> [Action item]
The first line of the data below and every line after it, through the one with "Task: Toggle Use", must be transcribed without change.

Collected data:

---+---

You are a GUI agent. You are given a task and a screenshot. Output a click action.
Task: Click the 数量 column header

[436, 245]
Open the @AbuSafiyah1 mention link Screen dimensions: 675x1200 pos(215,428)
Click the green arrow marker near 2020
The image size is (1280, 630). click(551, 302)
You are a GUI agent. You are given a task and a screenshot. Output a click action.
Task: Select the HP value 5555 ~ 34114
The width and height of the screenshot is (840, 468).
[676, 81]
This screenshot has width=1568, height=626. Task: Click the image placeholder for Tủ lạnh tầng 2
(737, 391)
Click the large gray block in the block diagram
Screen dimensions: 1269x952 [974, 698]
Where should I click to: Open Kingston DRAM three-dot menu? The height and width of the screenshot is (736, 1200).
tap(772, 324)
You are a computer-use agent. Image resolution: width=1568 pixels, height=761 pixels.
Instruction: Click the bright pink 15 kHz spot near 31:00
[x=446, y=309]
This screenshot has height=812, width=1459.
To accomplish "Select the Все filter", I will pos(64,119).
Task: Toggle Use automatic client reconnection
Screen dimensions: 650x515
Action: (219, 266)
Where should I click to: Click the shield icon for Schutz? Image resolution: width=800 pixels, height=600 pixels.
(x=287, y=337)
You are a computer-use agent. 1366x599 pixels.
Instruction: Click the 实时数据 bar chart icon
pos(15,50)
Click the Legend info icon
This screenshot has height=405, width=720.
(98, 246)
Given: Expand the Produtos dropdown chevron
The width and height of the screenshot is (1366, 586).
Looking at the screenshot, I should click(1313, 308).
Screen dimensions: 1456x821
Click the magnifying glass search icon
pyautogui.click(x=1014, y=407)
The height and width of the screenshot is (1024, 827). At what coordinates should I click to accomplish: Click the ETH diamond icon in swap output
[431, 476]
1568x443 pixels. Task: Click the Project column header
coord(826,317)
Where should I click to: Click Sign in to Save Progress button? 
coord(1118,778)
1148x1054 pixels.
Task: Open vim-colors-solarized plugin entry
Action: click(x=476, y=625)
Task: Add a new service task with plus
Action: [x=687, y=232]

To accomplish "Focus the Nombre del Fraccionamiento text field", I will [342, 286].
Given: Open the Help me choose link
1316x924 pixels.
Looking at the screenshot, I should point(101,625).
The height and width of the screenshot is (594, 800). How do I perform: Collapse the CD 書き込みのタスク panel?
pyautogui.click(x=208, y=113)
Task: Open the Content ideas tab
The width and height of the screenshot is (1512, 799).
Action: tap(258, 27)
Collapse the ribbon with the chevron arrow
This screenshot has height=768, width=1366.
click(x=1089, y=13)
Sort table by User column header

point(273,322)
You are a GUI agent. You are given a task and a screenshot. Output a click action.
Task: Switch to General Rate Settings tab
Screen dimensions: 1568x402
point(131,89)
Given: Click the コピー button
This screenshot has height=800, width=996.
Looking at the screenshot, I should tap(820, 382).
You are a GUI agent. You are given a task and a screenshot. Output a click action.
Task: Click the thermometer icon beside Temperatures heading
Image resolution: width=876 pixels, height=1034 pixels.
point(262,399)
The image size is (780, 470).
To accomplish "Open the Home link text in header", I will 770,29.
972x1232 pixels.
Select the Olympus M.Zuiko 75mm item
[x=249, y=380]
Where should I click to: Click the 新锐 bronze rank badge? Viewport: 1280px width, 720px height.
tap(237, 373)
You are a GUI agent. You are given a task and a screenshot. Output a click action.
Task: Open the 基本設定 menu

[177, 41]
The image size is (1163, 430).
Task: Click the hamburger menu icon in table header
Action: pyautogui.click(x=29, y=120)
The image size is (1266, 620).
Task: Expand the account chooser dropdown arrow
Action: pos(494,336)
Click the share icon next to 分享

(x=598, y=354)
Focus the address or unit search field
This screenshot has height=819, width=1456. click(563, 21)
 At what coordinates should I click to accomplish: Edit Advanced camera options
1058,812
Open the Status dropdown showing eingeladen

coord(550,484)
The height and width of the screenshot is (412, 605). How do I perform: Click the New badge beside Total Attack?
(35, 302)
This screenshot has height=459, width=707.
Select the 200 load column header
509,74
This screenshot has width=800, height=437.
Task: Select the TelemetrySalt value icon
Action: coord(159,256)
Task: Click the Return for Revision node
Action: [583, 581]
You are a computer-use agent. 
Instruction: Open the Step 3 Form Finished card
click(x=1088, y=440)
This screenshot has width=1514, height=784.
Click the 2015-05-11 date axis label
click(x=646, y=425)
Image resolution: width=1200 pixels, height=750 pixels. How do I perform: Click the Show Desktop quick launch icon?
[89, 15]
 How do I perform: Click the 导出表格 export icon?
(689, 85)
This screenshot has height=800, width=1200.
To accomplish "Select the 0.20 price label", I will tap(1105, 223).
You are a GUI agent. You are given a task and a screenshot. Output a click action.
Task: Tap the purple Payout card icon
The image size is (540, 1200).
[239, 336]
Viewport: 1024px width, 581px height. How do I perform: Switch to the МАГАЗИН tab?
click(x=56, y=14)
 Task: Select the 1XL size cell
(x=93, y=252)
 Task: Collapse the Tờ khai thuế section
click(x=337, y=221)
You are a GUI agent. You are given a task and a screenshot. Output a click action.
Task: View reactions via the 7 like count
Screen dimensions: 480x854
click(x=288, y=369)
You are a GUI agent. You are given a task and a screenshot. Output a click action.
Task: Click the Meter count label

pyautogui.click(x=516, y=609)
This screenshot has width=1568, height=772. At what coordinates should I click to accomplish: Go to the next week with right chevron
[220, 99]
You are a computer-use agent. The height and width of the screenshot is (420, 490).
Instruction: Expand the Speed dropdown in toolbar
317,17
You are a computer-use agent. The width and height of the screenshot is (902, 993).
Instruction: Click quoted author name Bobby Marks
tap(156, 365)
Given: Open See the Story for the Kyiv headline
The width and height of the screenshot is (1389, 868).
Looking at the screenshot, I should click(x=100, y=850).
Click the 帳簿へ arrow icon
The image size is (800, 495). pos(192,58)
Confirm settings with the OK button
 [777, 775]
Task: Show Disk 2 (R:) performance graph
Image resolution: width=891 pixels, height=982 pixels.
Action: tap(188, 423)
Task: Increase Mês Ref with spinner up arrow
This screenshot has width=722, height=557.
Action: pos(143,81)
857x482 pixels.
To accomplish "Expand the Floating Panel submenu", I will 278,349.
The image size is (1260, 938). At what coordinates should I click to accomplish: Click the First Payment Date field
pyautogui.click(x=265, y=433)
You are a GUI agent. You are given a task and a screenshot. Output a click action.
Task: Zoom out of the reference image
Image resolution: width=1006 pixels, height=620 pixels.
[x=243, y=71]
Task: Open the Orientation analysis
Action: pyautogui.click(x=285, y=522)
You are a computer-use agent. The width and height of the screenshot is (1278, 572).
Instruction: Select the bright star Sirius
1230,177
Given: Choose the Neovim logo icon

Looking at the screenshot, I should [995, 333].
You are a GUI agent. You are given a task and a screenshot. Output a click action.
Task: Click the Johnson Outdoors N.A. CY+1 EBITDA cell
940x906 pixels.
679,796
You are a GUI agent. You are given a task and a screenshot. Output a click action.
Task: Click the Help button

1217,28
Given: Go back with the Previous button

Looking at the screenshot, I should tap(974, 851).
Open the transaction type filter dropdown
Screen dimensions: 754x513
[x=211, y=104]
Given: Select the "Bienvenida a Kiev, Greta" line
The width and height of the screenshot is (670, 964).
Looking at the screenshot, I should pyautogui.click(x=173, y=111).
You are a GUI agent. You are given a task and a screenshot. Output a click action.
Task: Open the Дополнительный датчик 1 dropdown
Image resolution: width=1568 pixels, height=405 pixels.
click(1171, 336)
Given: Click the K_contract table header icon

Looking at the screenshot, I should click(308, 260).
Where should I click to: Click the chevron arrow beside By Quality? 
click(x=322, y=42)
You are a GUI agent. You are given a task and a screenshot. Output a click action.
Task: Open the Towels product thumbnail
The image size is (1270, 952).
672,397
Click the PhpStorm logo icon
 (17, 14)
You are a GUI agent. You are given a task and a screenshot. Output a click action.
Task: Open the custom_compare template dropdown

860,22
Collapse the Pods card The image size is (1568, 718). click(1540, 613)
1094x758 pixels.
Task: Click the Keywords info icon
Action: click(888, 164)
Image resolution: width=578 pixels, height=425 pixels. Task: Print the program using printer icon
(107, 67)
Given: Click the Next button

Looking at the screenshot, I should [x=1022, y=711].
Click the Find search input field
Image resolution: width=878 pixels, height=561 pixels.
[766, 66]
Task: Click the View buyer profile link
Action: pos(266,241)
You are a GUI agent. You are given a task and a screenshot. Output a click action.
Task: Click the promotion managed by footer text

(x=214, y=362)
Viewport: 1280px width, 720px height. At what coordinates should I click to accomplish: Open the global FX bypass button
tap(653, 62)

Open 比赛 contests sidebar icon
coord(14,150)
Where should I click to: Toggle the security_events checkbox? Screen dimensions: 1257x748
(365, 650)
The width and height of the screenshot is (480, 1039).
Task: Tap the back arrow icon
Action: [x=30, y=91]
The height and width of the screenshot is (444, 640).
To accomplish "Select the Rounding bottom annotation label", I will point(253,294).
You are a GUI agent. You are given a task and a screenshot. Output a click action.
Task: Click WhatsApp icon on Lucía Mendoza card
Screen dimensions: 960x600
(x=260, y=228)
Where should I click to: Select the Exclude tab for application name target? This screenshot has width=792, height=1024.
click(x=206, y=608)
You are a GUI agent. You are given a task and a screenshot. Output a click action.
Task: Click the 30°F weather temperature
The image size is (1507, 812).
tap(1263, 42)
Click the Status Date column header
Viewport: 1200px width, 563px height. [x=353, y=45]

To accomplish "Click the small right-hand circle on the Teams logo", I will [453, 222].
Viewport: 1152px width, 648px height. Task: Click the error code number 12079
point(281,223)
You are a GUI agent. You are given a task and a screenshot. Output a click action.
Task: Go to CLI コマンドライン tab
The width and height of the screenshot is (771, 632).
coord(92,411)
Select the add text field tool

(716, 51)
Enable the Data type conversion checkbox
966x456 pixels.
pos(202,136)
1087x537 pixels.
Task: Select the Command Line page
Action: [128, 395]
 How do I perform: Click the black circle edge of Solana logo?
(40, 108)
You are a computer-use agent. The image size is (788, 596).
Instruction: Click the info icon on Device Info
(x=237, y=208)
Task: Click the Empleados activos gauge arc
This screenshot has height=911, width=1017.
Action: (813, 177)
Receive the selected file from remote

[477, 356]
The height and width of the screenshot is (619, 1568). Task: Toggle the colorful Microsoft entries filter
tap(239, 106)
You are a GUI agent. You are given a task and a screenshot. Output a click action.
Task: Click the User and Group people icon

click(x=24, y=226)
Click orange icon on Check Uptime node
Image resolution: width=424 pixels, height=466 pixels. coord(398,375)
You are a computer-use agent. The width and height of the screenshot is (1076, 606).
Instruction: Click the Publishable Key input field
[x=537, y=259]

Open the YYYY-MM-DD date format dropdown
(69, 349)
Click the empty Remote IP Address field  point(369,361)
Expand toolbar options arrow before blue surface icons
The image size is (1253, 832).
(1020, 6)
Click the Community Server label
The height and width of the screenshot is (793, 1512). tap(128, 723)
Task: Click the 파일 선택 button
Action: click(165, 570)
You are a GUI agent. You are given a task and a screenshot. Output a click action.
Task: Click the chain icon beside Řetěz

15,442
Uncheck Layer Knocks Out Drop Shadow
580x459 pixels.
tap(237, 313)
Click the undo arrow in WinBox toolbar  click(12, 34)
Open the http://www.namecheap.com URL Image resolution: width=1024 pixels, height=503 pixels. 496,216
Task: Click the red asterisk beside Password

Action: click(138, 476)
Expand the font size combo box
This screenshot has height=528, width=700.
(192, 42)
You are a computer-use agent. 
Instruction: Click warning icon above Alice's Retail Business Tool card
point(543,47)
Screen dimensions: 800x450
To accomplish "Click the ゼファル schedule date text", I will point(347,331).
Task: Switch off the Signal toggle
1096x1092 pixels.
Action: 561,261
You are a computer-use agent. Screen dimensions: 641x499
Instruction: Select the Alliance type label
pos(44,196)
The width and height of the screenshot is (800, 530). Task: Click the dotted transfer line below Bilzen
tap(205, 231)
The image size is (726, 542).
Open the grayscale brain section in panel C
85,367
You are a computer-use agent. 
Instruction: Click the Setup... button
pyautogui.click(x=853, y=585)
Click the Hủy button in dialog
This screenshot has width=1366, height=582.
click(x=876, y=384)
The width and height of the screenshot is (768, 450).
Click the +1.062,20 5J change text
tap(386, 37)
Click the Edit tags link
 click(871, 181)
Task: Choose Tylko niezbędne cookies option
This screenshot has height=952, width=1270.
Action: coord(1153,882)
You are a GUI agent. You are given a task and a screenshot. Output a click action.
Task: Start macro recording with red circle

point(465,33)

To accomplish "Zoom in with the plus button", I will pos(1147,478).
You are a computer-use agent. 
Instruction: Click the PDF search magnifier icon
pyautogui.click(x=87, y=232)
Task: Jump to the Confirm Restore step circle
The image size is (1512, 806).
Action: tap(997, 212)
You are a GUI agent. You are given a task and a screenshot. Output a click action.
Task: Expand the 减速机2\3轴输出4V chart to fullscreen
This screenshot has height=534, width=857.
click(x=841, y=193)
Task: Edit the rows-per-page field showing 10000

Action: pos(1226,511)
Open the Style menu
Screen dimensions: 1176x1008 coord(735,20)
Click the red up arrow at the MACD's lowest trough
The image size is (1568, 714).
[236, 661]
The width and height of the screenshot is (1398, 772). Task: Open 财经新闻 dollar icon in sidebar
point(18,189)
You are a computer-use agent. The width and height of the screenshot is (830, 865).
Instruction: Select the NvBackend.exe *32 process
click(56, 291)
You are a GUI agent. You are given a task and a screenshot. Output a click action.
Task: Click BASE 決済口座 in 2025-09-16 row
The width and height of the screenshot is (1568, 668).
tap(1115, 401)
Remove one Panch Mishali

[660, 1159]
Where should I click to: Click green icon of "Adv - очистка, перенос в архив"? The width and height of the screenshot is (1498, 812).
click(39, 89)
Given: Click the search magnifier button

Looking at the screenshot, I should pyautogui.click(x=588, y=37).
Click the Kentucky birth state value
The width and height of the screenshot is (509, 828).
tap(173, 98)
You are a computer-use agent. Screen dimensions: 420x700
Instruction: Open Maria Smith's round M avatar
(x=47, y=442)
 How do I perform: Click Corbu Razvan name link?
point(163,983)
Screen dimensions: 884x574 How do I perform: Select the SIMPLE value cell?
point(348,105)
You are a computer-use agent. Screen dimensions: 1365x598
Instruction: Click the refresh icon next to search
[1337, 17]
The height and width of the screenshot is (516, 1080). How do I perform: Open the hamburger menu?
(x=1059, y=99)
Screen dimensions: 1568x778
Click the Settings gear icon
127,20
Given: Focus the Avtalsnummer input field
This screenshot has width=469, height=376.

---+---

> [Result for this exercise]
You are a GUI agent. You are given a task and a screenshot. Output a click action.
Task: Click the 数量 column header

[436, 245]
Open the @AbuSafiyah1 mention link Screen dimensions: 675x1200 pos(215,428)
Click the green arrow marker near 2020
The image size is (1280, 630). click(551, 302)
You are a GUI agent. You are given a task and a screenshot. Output a click action.
Task: Select the HP value 5555 ~ 34114
The width and height of the screenshot is (840, 468).
[676, 81]
This screenshot has width=1568, height=626. Task: Click the image placeholder for Tủ lạnh tầng 2
(737, 391)
Click the large gray block in the block diagram
Screen dimensions: 1269x952 [974, 698]
Where should I click to: Open Kingston DRAM three-dot menu? The height and width of the screenshot is (736, 1200).
tap(772, 324)
You are a computer-use agent. Image resolution: width=1568 pixels, height=761 pixels.
Instruction: Click the bright pink 15 kHz spot near 31:00
[x=446, y=309]
This screenshot has height=812, width=1459.
To accomplish "Select the Все filter", I will pos(64,119).
Task: Toggle Use automatic client reconnection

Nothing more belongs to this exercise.